But if the very definitions of the debate are not automatically to judge in my favor, then we should have a term for what Pearce believes that reflects what Pearce thinks to be the case. “Moral realism” seems like a good term for “the existence of facts the knowledge of which is intrinsically and universally compelling, such as happiness and subjective desire”. It may not describe what a moral cognitivist thinks is really going on, but “realism” seems to describe the feeling as it would occur to Pearce or Eliezer-1996. If not this term, then what? “Moral non-naturalism” is what a moral cognitivist says to deconstruct your theory—the self-evident intrinsic compellingness of happiness quales doesn’t feel like asserting “non-naturalism” to David Pearce, although you could have a non-natural theory about how this mysterious observation was generated.

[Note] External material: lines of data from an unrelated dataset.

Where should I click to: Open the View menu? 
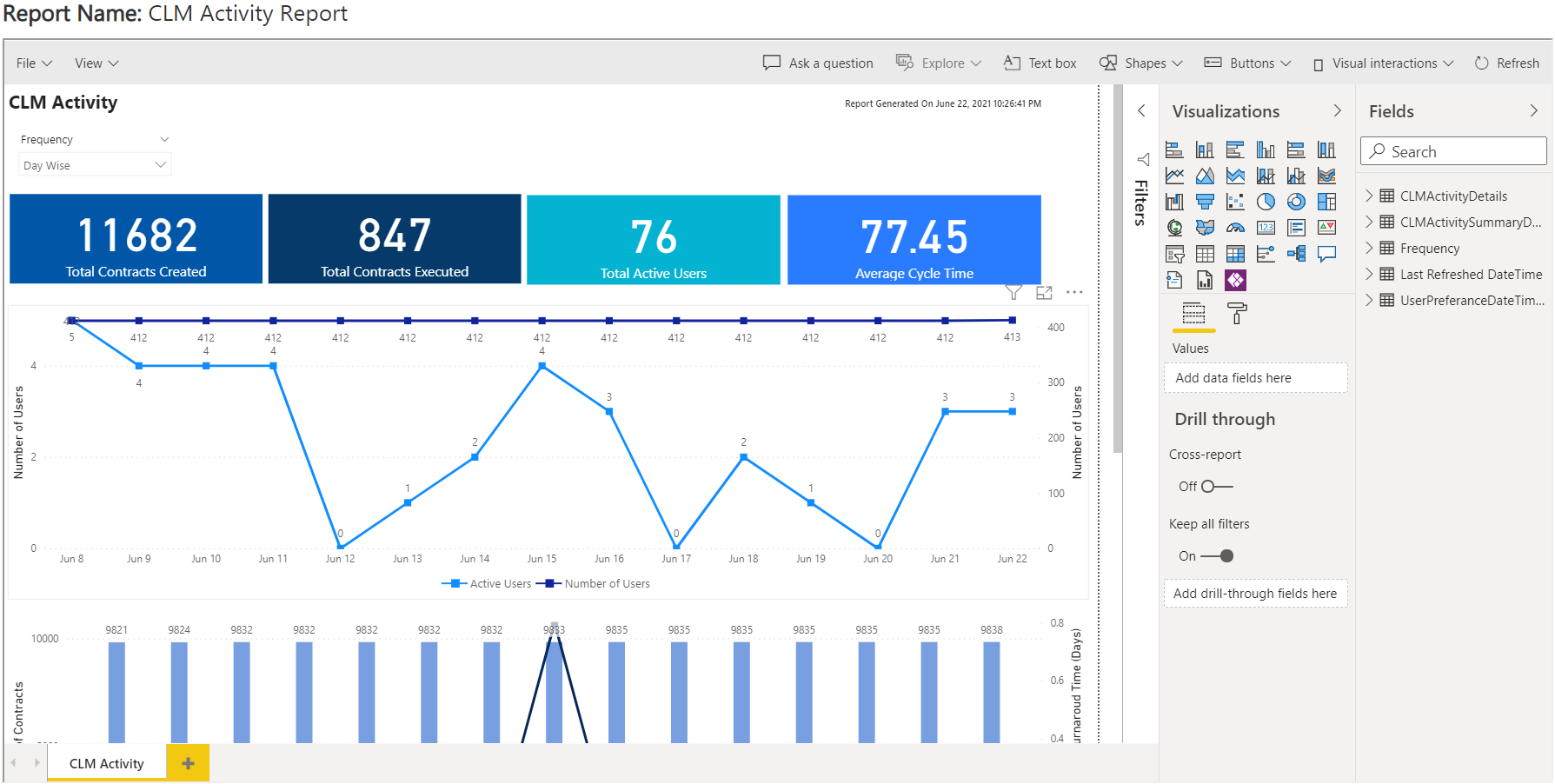click(96, 63)
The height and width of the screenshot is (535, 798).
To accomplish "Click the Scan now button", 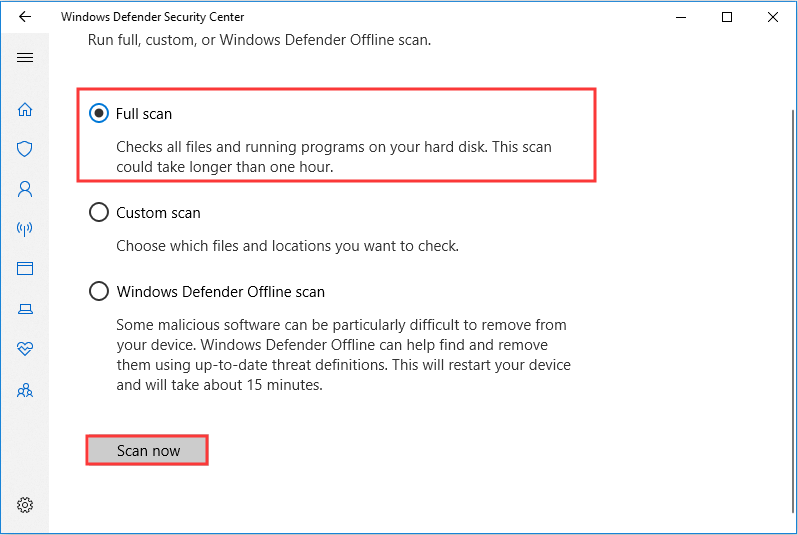I will [147, 450].
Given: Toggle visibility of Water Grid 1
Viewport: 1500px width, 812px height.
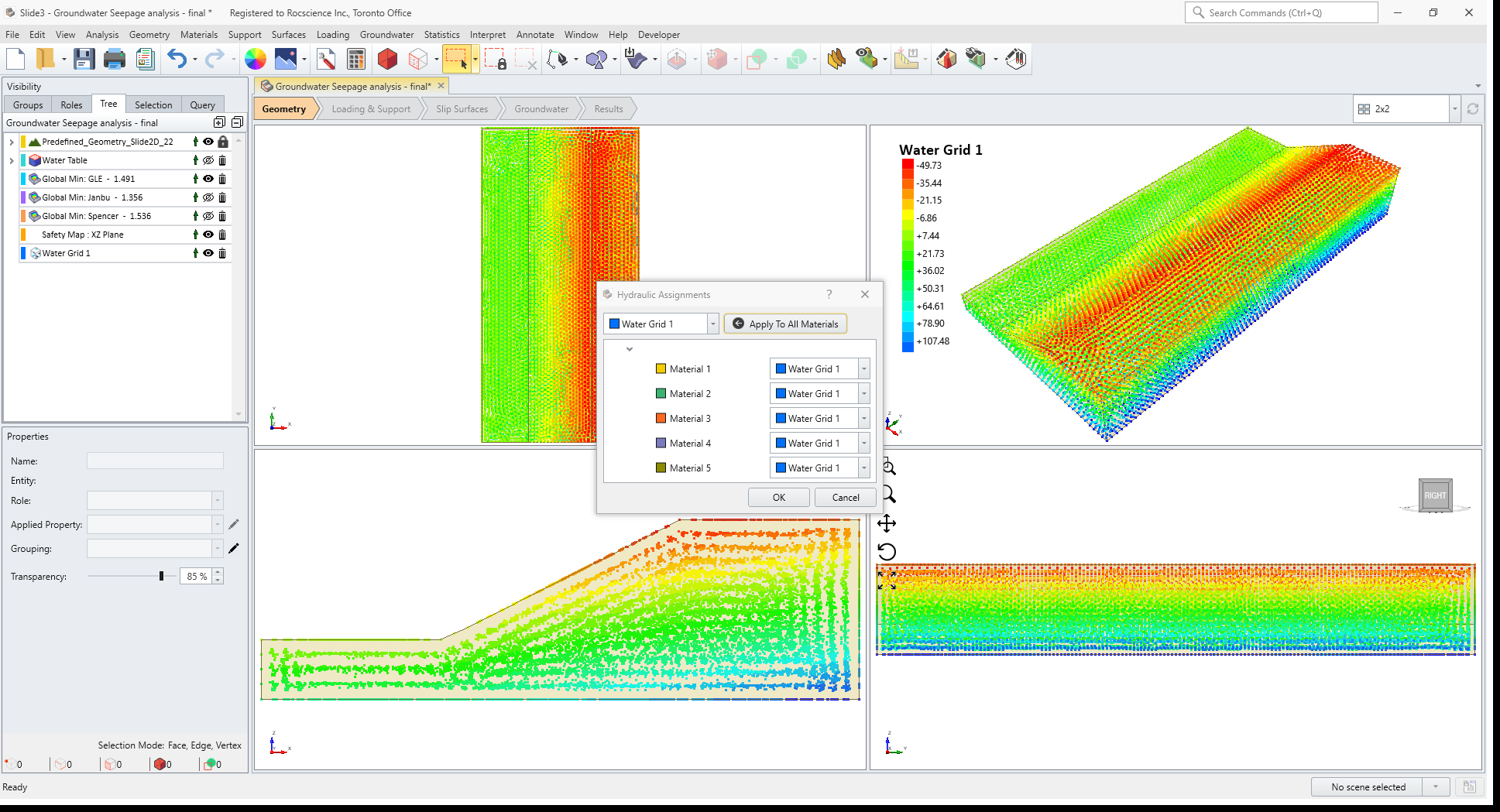Looking at the screenshot, I should 208,253.
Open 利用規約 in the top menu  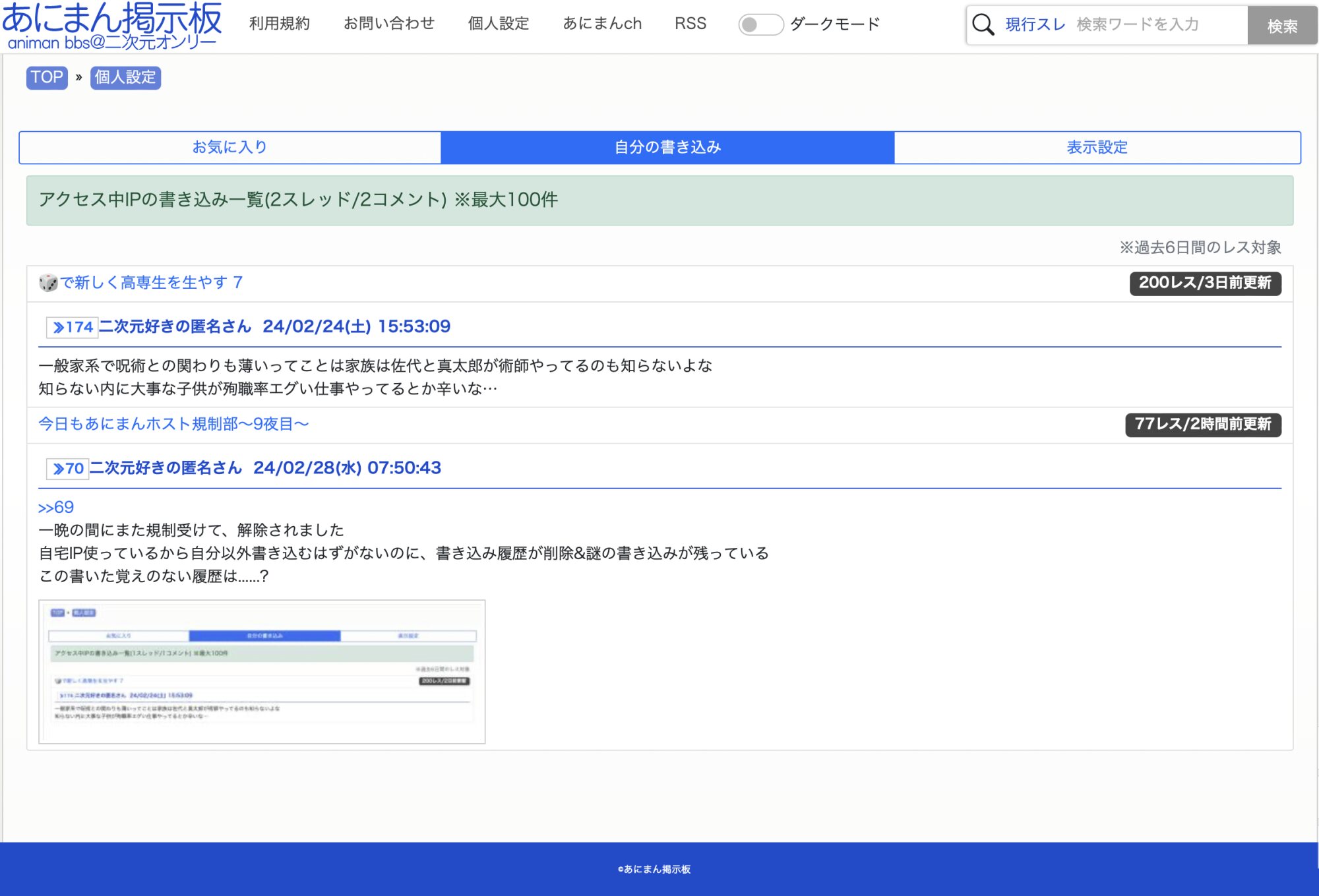(279, 24)
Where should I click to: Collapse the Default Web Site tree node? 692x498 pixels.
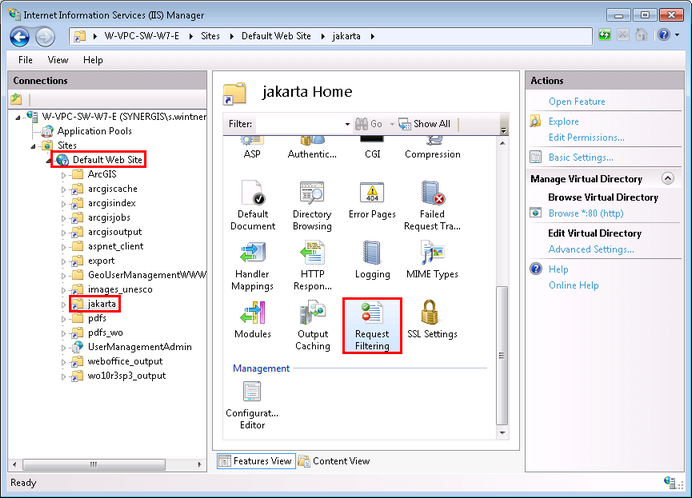click(x=49, y=160)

This reifies his observation that the desire for happiness feels really, actually compelling to him and this compellingness seems innate to qualia
I’m not sure he’s wrong in saying that feeling the qualia of a sentient, as opposed to modeling those qualia in an affective black box without letting the feels ‘leak’ into the rest of your cognitionspace, requires some motivational effect. There are two basic questions here:
First, the Affect-Effect Question: To what extent are the character of subjective experiences like joy and suffering intrinsic or internal to the state, as opposed to constitutively bound up in functional relations that include behavioral impetuses? (For example, to what extent is it possible to undergo the phenomenology of anguish without thereby wanting the anguish to stop? And to what extent is it possible to want something to stop without being behaviorally moved, to the extent one is able and to the extent one’s other desires are inadequate overriders, to stop it?) Compare David Lewis’ ‘Mad Pain’, pain that has the same experiential character as ordinary pain but none of its functional relations (or at least not the large-scale ones). Some people think a state of that sort wouldn’t qualify as ‘pain’ at all, and this sort of relationalism lends some credibility to pearce’s view.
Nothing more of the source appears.